The second high point Kumar recalls was his posting in the Union Ministry of Civil Aviation in 1992. This was a time when the skies were opening up. Indian Airlines was in a bad shape. Passengers and pilots were moving out. In May 1993, he was given additional charge of the airlines after the CMD resigned. He reinvented the old workhorse and convinced the airlines’ staff to improve its interface (airhostesses and pilots). A German company trained 22,000 airlines employees on mental attitude. Kumar says internal efficiencies improved in the airlines and Sunday, then a weekly magazine, ran a story with a headline, “Smile in the Sky”. He also served as managing director of Air India for one year.

In 1982, when he was made in-charge of the UP Dairy Federation, Kumar replicated the Anand pattern and milk procurement for Parag Dairy shot up from some 30,000 litres to 3 lakh litres

In April 1998 he returned from the Centre to head the Greater Noida Authority as Chief Executive Officer.

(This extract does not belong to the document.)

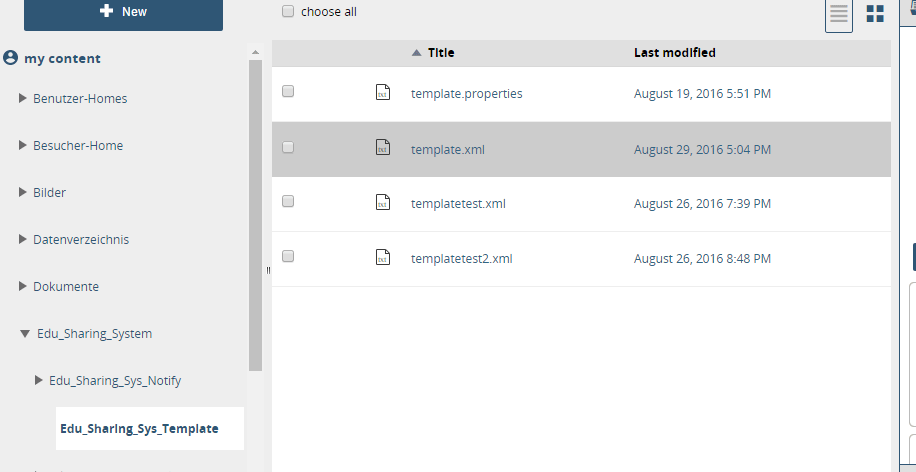Switch to list view icon
Screen dimensions: 916x472
point(839,14)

Greater Noida was still in its infancy and not many people were living there. The authority itself was operating from Noida. He remembers travelling to the city along with his wife, Rekha, one evening.

“We came to the city via Surajpur which was then a thriving town. It was pitch dark and frightening. The first thing I ordered was installation of street lights on the entire stretch,” he remembers. The objective of the authority was to develop a city where supply would exceed demand and people would not encroach on green space and would not dump their waste in the open. The authority till date maintains greenery and collects garbage from door to door.

KUMAR claims he made provisions for introduction of a bus rapid transit system (BRTS) between Noida and Greater Noida on a 130-metre road and replicated certain features of Paris’ Arc de Triomphe in Knowledge Park 3. He says the BRTS corridor still exists on paper. He ensured quality of roads by inspecting their macadam surface himself.

However, his biggest challenge was to bring people to live in the city. He claims to have heard people say, “The authority is operating from Noida and wants us to live in Greater Noida.” In October 1998 he decided to construct a new authority office. The office was built in three months. It was supposed to serve the authority for three years. But till date, the Greater Noida Authority operates from there.

Next, Kumar convinced Mahesh Sharma, owner of Kailash Hospital in Noida (currently Union minister of state for tourism) to build a hospital to cater to the local population. The Greater Noida Authority under Kumar sold commercial areas and set up new residential sectors. On May 1, 2002, when the Mayawati government took over in Lucknow, he shifted to the Centre again. He demitted office in June 2004 as Secretary, Information Technology.

Today, Kumar resides in Greater Noida at the same spot he visited in 1998 during one of his initial forays into the city.